Al fin, después de un rato, el papá de Cariconte la dejó
en paz y salió hecho una tromba de la casa. Dentro de ésta
sólo quedaban dos agitados corazones y lágrimas confundidas.
Pero la histeria aún rondaba cerca y la mujer empezó a desesperarse
con el llanto del niño. En esas condiciones no tenía paciencia
alguna de estarlo acunando, sobre todo porque tenía cuatro más
que también lloriqueaban alrededor de ella. Sin saber de donde
le venía una rabia tan grande empezó a gritarle a todos
los niños que se callaran. Insultando, gritando y coceando, era
la réplica exacta del energúmeno que acababa de salir por
la puerta de la casa. Aventó con rabia a Cariconte sobre un sucio
colchón donde dormía ella y los demás niños
(“¡Y este mono pendejo que no se calla!”). A los otros
les ladró de soslayo (“¡Y ustedes váyanse a
la mierda o se callan de una vez!”). El grito de Cariconte seguía
extendiéndose por la casa y por el tiempo, sobresaliendo ahora
nítidamente, entre otros recuerdos que se comunicaban entre sí
al mismo tiempo. El grito del bebé era apenas un eco dentro de
una caja oscura, que rebotaba incesantemente como un chillido de murciélago,
propagándose, pero sin salirse de la caja. Era una sola nota monótona
repetida hasta la eternidad entre una maraña de neuronas y conexiones,
entre un mundo que podía ser éste o nunca haber existido.
Cariconte sentía que el recuerdo le había llenado de agua
helada el cerebro, tenía un sentimiento de irrealidad que volvía
sensaciones nuevas lo que estaba haciendo, como si toda su vida hubiera
estado dormido o aletargado en un mundo interior de recuerdos y experiencias,
y la de ahora, él con la muchacha que gemía y lloraba con
voz gutural no fuera más que un producto fortuito, inexplicable.
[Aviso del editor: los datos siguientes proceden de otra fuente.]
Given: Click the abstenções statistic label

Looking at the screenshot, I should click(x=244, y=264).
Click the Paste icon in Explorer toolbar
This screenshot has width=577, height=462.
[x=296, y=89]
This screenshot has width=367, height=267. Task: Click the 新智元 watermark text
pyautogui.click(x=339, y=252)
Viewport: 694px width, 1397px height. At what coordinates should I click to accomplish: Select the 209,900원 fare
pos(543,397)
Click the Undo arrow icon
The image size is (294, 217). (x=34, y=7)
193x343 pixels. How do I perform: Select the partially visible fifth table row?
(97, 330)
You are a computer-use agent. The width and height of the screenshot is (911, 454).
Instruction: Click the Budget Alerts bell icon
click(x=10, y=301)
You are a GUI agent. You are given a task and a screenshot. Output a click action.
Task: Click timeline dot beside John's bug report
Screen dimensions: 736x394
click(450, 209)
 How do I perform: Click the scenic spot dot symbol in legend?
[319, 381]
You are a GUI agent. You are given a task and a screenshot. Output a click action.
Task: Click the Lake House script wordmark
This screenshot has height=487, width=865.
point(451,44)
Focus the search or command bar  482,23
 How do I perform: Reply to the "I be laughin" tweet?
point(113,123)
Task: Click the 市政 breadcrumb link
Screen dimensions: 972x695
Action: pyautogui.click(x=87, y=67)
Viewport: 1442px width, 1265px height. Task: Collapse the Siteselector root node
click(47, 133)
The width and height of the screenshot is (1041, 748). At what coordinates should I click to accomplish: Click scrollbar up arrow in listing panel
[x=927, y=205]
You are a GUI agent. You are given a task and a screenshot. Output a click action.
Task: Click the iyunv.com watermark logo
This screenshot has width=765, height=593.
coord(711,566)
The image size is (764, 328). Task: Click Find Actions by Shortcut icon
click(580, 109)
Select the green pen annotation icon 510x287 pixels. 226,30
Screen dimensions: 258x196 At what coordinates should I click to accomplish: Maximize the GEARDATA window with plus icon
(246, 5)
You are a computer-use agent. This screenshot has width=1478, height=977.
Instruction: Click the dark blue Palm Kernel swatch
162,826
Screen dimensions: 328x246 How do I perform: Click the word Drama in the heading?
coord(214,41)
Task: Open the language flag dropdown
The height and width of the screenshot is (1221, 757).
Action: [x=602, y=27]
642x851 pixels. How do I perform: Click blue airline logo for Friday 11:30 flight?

Cariconte despertó y estaba allí, queriendo rajar a esa
puta hasta el alma. Pensando esto la penetró más fuerte
y una sustancia caliente le refrescó el pene. Pero en seguida se
dio cuenta de que era como estar chapaleando en barro. La sangre que salía
de la vagina de la muchacha le salpicaba el vientre. Cariconte se excitó
violentamente a la vista de la sangre y abrió de un manotón
la chaqueta de la mujer. Un botón que voló por el aire recibió
el reflejo de la luz por unas décimas de segundo, haciendo las
veces de una monedita brillante que se tira al aire para definir una suerte.
Si hubiese habido luz, la palidez de la piel del torso hubiera resplandecido.
Pero lo único visible era un contorno un tanto fosforescente del
sostén de la mujer, el que fue rápidamente arrancado de
un tirón. El crujido resonó entre las voces de ambos, lloriqueos,
gemidos y sonidos ahogados se vieron de pronto interrumpidos por el sonido
del elástico rompiendo el aire. Cariconte se inclinó para
morder el torso de la mujer, como un predador lo hace con su presa.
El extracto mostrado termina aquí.